Northern Illinois University

NIU Office of Public Affairs


News Release

Tom Parisi, Office of Public Affairs                                                      

(815) 753-3635

 

May 10, 2002

 

Historian’s book on the Mexican Revolution
named selection of book club

 

DeKalb, Ill.—In a coup of sorts for the Northern Illinois University Department of History, Michael J. Gonzales’ new book on the Mexican Revolution has been made a selection of the prestigious History Book Club.

 

Professor Gonzales is NIU’s senior Latin American historian and director of the university’s Center for Latino and Latin American Studies. Described as a path-breaking study, his new book, “The Mexican Revolution, 1910-1940” (University of New Mexico Press, 2002), presents an overview of the first social revolution of the 20th century. The book will be a September selection of the History Book Club, which is advised by a panel of distinguished historians.

 

“I’m honored,” Gonzales said. “Every author wants to be read, and the History Book Club typically chooses selections that would be of interest to both historians and non-historians. So this will be an opportunity to reach a larger audience and hopefully to inform people about the significance of the Mexican Revolution.”

 

Based on archival sources and an extensive secondary literature, “The Mexican Revolution, 1910-1940” examines the revolution from its origins in the Díaz dictatorship through the presidency of radical General Lázaro Cárdenas. Gonzales, whose father and grandparents emigrated from Mexico to the United States during the revolution, said the book will especially appeal to Mexican-Americans.

 

“Everyone who grows up in Mexico hears about the revolution, not only about the event but how it has shaped their lives,” Gonzales said. “Everybody in Mexico today views the revolution as a starting point for the contemporary history of Mexico.

 

“The revolution also was responsible for the first big wave of immigration to the United States. From 1911 to 1917, there was constant warfare, which decimated the economy and created a very dangerous environment for people to live in. People were desperate to flee that type of situation and find a safe, more stable environment for their families.
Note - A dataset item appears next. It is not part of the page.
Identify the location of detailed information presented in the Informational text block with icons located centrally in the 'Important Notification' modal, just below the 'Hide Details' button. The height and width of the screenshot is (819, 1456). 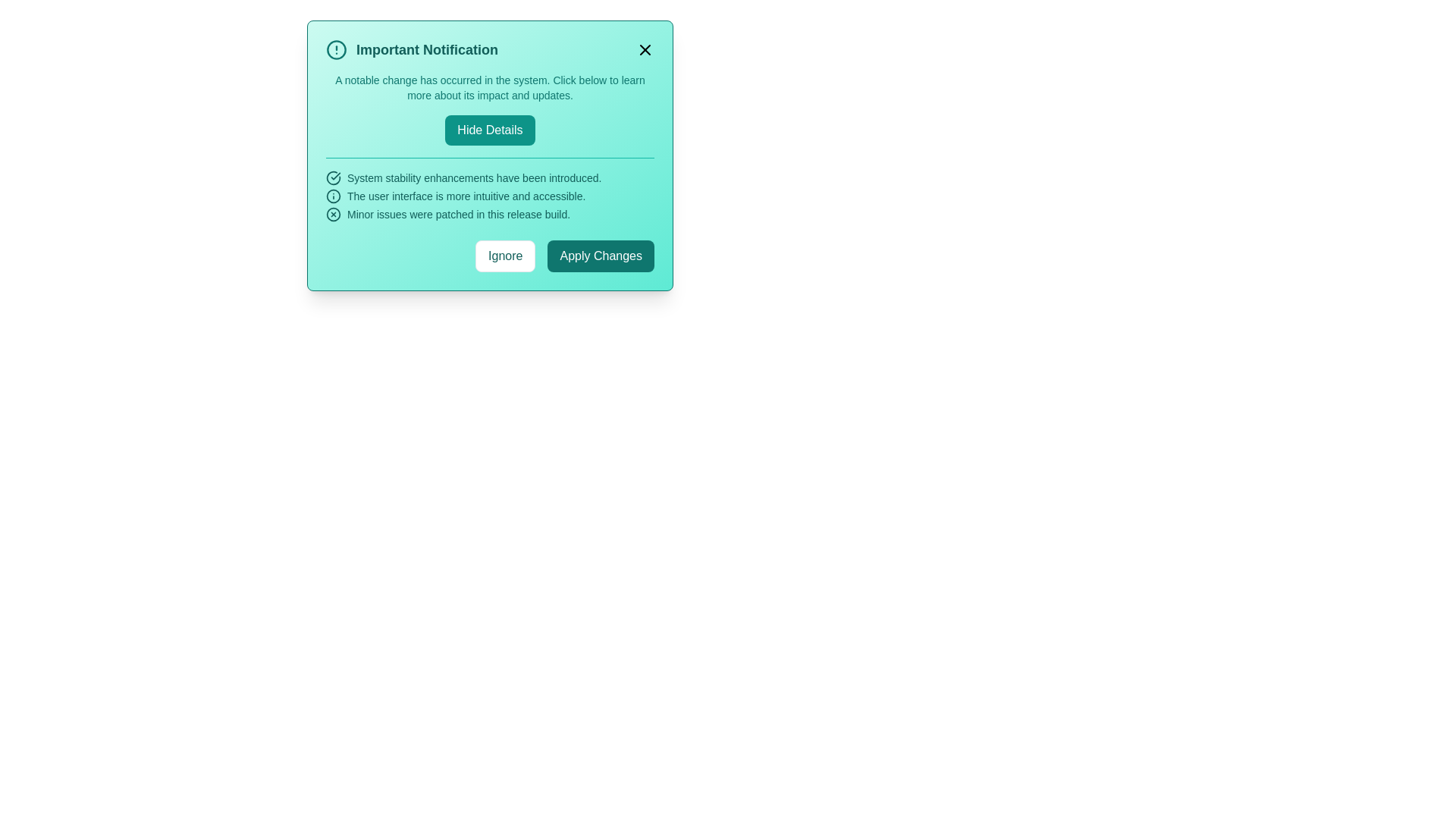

This also coincided with a demand for labor in the United States during World War I, when many young American men went off to fight.”

 

Gonzales’ sweeping analysis of the revolutionary process includes discussions of agrarian insurgencies, shifting alliances among revolutionaries, counter-revolutions and foreign interventions. He delineates the triumphs and failures of revolutionary leaders such as Francisco I. Madero, Pancho Villa, Emiliano Zapata, Alvaro Obregón and Venustiano Carranza.

 

What emerges is a clear understanding of the tangled events of the period and a fuller appreciation of the efforts of revolutionary presidents after 1916 to reinvent Mexico amid the limitations imposed by a war-torn countryside, a hostile international environment and the resistance of the Catholic Church and large landowners. Gonzales’ conclusions refute the notion that the revolution simply produced a change in political leadership without creating meaningful reform.

 

“The revolution threw out the old guard, reinvented the state and made possible historic social and economic reforms,” Gonzales writes. “The revolutionary state gave landless peasants hundreds of thousands of hectares of land, nationalized foreign-owned petroleum companies and significantly expanded public education. If the final outcome failed to eradicate poverty, create democracy or achieve economic independence, the event still remains revolutionary.”